▶ TASK ITEM
The records should be repeated word for word, pictures excluded.

Segment Start: AVAILABLE RECORDS

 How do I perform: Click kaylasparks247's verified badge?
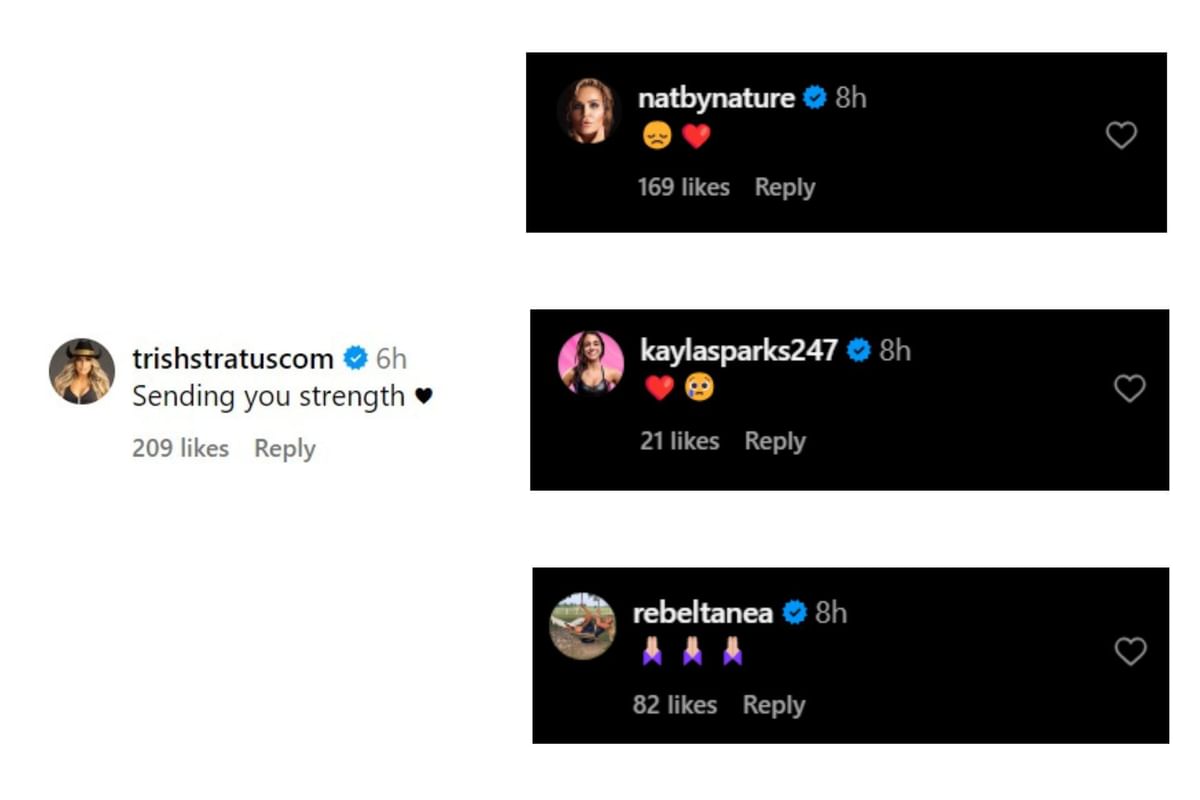(x=858, y=350)
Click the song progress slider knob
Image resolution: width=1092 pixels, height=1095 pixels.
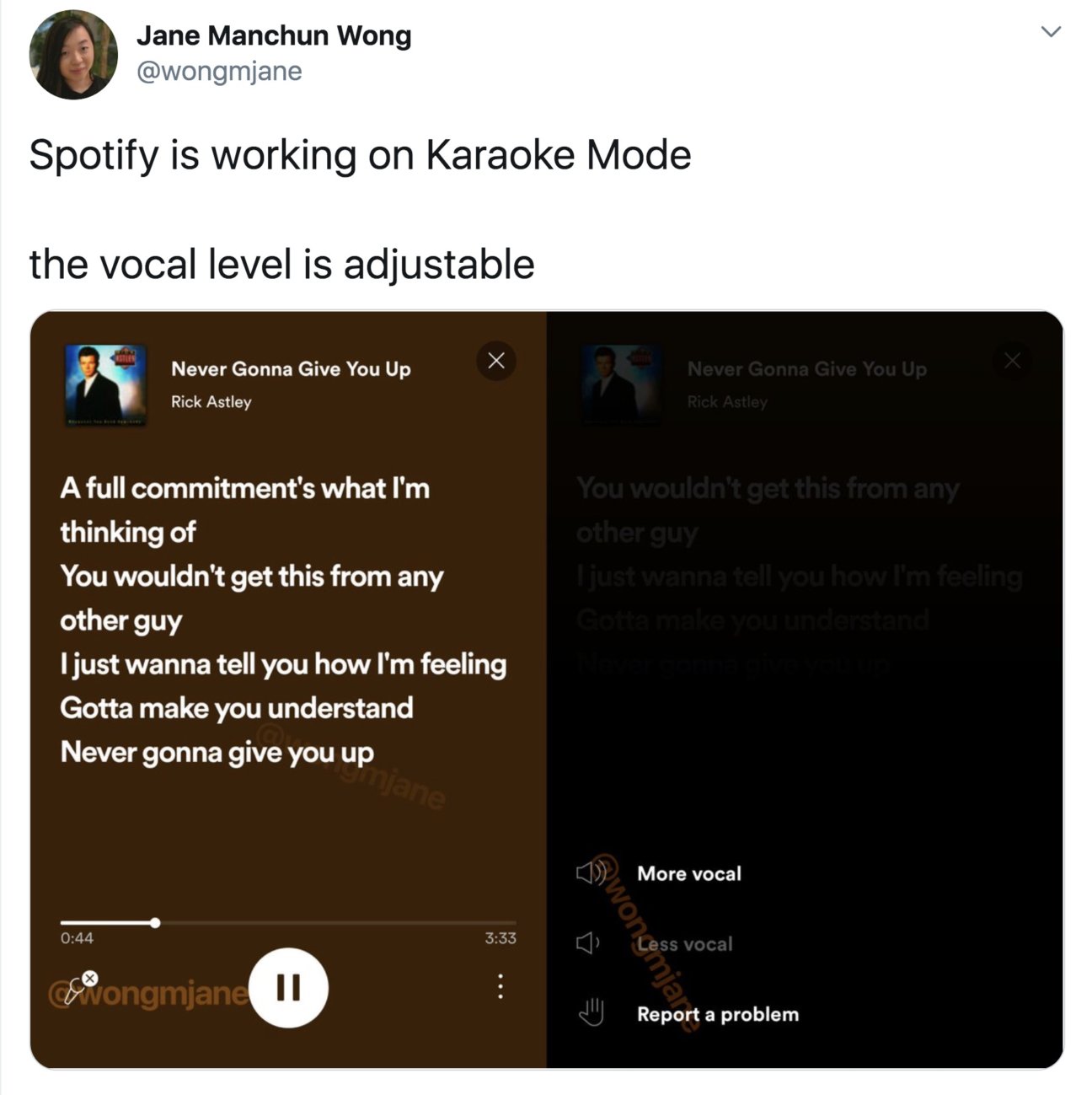[x=155, y=923]

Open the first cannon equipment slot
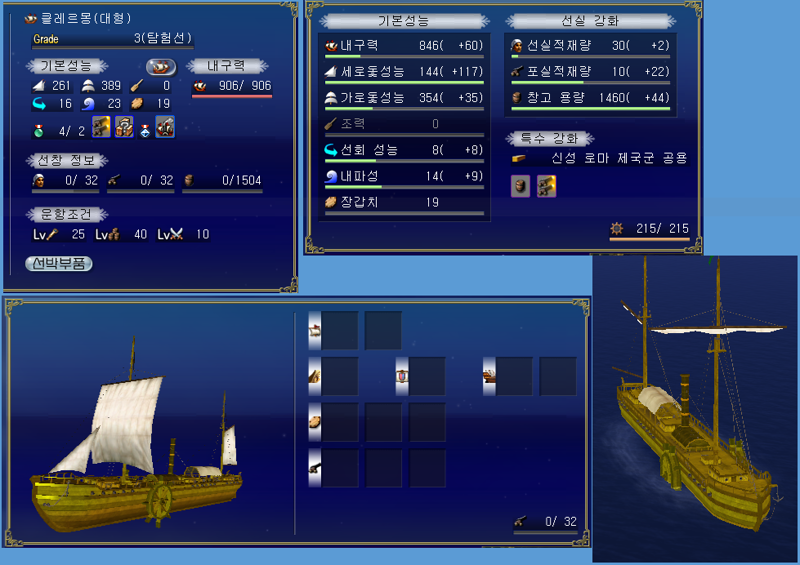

Segment End: AVAILABLE RECORDS

▶ TASK RESPONSE
 How do I perform: Click kaylasparks247's verified badge?
(x=858, y=350)
Click the song progress slider knob
Image resolution: width=1092 pixels, height=1095 pixels.
[x=155, y=923]

Open the first cannon equipment slot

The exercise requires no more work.